WORK REQUEST >> Give back all the data exactly, line by line.

GIVEN DATA >>
········
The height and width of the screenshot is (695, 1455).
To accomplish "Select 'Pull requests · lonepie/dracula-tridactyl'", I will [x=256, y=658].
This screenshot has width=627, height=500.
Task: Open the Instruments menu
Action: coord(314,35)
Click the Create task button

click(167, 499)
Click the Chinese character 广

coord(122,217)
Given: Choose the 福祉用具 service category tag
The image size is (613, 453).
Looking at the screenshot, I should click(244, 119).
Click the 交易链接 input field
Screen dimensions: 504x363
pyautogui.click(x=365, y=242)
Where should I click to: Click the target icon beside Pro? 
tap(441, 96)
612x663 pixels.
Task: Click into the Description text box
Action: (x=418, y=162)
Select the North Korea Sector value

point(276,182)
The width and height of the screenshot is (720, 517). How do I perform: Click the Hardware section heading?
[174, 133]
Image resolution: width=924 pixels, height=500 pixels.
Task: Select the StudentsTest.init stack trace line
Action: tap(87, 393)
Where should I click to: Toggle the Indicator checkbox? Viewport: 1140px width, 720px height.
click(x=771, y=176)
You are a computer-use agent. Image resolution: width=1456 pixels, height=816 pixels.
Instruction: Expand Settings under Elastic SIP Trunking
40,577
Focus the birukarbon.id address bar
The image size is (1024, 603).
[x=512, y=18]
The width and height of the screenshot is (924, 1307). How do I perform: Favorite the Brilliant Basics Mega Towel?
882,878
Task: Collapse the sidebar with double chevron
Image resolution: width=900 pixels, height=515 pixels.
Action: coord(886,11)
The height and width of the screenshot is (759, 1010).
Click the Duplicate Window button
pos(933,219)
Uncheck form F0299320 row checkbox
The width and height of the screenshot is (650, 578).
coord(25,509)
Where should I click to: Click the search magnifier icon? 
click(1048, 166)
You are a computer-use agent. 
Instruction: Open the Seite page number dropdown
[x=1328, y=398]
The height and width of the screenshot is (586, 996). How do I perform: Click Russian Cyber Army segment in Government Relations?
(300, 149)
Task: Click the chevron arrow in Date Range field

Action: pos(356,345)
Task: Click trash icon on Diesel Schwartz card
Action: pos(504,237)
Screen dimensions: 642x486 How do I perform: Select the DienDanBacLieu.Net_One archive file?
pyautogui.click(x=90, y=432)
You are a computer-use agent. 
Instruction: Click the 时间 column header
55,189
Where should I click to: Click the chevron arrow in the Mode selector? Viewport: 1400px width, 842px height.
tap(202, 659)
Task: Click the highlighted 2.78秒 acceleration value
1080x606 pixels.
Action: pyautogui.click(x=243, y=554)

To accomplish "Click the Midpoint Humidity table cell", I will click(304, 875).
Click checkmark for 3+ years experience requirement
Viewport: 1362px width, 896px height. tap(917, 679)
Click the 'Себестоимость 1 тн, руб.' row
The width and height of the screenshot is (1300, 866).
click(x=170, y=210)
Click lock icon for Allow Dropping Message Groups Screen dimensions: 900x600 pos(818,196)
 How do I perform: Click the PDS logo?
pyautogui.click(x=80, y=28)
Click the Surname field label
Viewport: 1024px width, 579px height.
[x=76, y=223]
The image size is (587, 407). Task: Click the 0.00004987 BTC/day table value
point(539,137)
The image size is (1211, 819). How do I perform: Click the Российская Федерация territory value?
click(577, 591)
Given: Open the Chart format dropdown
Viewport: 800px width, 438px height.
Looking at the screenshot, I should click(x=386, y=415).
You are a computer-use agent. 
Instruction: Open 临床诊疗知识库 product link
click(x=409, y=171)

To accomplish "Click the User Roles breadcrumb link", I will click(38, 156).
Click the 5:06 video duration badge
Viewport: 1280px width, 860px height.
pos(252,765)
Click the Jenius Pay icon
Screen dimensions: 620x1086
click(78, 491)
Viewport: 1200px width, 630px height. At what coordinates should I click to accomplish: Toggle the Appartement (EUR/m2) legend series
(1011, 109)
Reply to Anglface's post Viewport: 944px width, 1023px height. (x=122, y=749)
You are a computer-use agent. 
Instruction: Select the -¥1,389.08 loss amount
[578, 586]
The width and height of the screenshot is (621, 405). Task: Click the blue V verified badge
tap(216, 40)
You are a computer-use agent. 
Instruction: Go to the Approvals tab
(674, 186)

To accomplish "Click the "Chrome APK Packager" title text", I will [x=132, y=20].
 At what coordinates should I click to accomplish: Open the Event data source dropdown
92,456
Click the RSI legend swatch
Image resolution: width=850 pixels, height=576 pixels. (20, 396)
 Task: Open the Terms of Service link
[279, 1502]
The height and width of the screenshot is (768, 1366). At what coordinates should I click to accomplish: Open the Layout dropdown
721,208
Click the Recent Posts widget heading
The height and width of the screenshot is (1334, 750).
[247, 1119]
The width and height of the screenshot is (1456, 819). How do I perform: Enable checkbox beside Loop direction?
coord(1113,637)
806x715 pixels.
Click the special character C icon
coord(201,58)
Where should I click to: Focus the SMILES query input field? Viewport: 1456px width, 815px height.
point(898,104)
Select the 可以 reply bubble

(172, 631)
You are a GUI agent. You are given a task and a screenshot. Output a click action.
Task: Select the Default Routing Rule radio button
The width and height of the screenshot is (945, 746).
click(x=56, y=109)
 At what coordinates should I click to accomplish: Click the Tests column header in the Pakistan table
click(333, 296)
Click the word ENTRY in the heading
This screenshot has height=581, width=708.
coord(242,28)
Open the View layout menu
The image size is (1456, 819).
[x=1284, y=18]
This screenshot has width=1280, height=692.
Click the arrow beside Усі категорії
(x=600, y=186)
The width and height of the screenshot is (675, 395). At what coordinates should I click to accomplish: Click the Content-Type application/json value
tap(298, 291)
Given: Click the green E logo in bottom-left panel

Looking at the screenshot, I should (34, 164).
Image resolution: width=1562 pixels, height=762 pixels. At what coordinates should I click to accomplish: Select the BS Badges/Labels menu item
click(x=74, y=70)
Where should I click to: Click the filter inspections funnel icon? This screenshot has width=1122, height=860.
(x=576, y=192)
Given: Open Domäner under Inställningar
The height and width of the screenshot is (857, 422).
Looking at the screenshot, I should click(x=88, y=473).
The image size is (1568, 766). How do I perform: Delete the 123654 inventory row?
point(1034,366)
········
YOUR RESPONSE >>
The height and width of the screenshot is (695, 1455).
To accomplish "Select 'Pull requests · lonepie/dracula-tridactyl'", I will [x=256, y=658].
This screenshot has width=627, height=500.
Task: Open the Instruments menu
Action: coord(314,35)
Click the Create task button

click(167, 499)
Click the Chinese character 广

coord(122,217)
Given: Choose the 福祉用具 service category tag
The image size is (613, 453).
Looking at the screenshot, I should click(244, 119).
Click the 交易链接 input field
Screen dimensions: 504x363
pyautogui.click(x=365, y=242)
Where should I click to: Click the target icon beside Pro? 
tap(441, 96)
612x663 pixels.
Task: Click into the Description text box
Action: (x=418, y=162)
Select the North Korea Sector value

point(276,182)
The width and height of the screenshot is (720, 517). How do I perform: Click the Hardware section heading?
[174, 133]
Image resolution: width=924 pixels, height=500 pixels.
Task: Select the StudentsTest.init stack trace line
Action: tap(87, 393)
Where should I click to: Toggle the Indicator checkbox? Viewport: 1140px width, 720px height.
click(x=771, y=176)
You are a computer-use agent. Image resolution: width=1456 pixels, height=816 pixels.
Instruction: Expand Settings under Elastic SIP Trunking
40,577
Focus the birukarbon.id address bar
The image size is (1024, 603).
[x=512, y=18]
The width and height of the screenshot is (924, 1307). How do I perform: Favorite the Brilliant Basics Mega Towel?
882,878
Task: Collapse the sidebar with double chevron
Image resolution: width=900 pixels, height=515 pixels.
Action: coord(886,11)
The height and width of the screenshot is (759, 1010).
Click the Duplicate Window button
pos(933,219)
Uncheck form F0299320 row checkbox
The width and height of the screenshot is (650, 578).
coord(25,509)
Where should I click to: Click the search magnifier icon? 
click(1048, 166)
You are a computer-use agent. 
Instruction: Open the Seite page number dropdown
[x=1328, y=398]
The height and width of the screenshot is (586, 996). How do I perform: Click Russian Cyber Army segment in Government Relations?
(300, 149)
Task: Click the chevron arrow in Date Range field

Action: pos(356,345)
Task: Click trash icon on Diesel Schwartz card
Action: pos(504,237)
Screen dimensions: 642x486 How do I perform: Select the DienDanBacLieu.Net_One archive file?
pyautogui.click(x=90, y=432)
You are a computer-use agent. 
Instruction: Click the 时间 column header
55,189
Where should I click to: Click the chevron arrow in the Mode selector? Viewport: 1400px width, 842px height.
tap(202, 659)
Task: Click the highlighted 2.78秒 acceleration value
1080x606 pixels.
Action: pyautogui.click(x=243, y=554)

To accomplish "Click the Midpoint Humidity table cell", I will click(304, 875).
Click checkmark for 3+ years experience requirement
Viewport: 1362px width, 896px height. tap(917, 679)
Click the 'Себестоимость 1 тн, руб.' row
The width and height of the screenshot is (1300, 866).
click(x=170, y=210)
Click lock icon for Allow Dropping Message Groups Screen dimensions: 900x600 pos(818,196)
 How do I perform: Click the PDS logo?
pyautogui.click(x=80, y=28)
Click the Surname field label
Viewport: 1024px width, 579px height.
[x=76, y=223]
The image size is (587, 407). Task: Click the 0.00004987 BTC/day table value
point(539,137)
The image size is (1211, 819). How do I perform: Click the Российская Федерация territory value?
click(577, 591)
Given: Open the Chart format dropdown
Viewport: 800px width, 438px height.
Looking at the screenshot, I should click(x=386, y=415).
You are a computer-use agent. 
Instruction: Open 临床诊疗知识库 product link
click(x=409, y=171)

To accomplish "Click the User Roles breadcrumb link", I will click(38, 156).
Click the 5:06 video duration badge
Viewport: 1280px width, 860px height.
pos(252,765)
Click the Jenius Pay icon
Screen dimensions: 620x1086
click(78, 491)
Viewport: 1200px width, 630px height. At what coordinates should I click to accomplish: Toggle the Appartement (EUR/m2) legend series
(1011, 109)
Reply to Anglface's post Viewport: 944px width, 1023px height. (x=122, y=749)
You are a computer-use agent. 
Instruction: Select the -¥1,389.08 loss amount
[578, 586]
The width and height of the screenshot is (621, 405). Task: Click the blue V verified badge
tap(216, 40)
You are a computer-use agent. 
Instruction: Go to the Approvals tab
(674, 186)

To accomplish "Click the "Chrome APK Packager" title text", I will [x=132, y=20].
 At what coordinates should I click to accomplish: Open the Event data source dropdown
92,456
Click the RSI legend swatch
Image resolution: width=850 pixels, height=576 pixels. (20, 396)
 Task: Open the Terms of Service link
[279, 1502]
The height and width of the screenshot is (768, 1366). At what coordinates should I click to accomplish: Open the Layout dropdown
721,208
Click the Recent Posts widget heading
The height and width of the screenshot is (1334, 750).
[247, 1119]
The width and height of the screenshot is (1456, 819). How do I perform: Enable checkbox beside Loop direction?
coord(1113,637)
806x715 pixels.
Click the special character C icon
coord(201,58)
Where should I click to: Focus the SMILES query input field? Viewport: 1456px width, 815px height.
point(898,104)
Select the 可以 reply bubble

(172, 631)
You are a GUI agent. You are given a task and a screenshot. Output a click action.
Task: Select the Default Routing Rule radio button
The width and height of the screenshot is (945, 746).
click(x=56, y=109)
 At what coordinates should I click to accomplish: Click the Tests column header in the Pakistan table
click(333, 296)
Click the word ENTRY in the heading
This screenshot has height=581, width=708.
coord(242,28)
Open the View layout menu
The image size is (1456, 819).
[x=1284, y=18]
This screenshot has width=1280, height=692.
Click the arrow beside Усі категорії
(x=600, y=186)
The width and height of the screenshot is (675, 395). At what coordinates should I click to accomplish: Click the Content-Type application/json value
tap(298, 291)
Given: Click the green E logo in bottom-left panel

Looking at the screenshot, I should (34, 164).
Image resolution: width=1562 pixels, height=762 pixels. At what coordinates should I click to accomplish: Select the BS Badges/Labels menu item
click(x=74, y=70)
Where should I click to: Click the filter inspections funnel icon? This screenshot has width=1122, height=860.
(x=576, y=192)
Given: Open Domäner under Inställningar
The height and width of the screenshot is (857, 422).
Looking at the screenshot, I should click(x=88, y=473).
The image size is (1568, 766). How do I perform: Delete the 123654 inventory row?
point(1034,366)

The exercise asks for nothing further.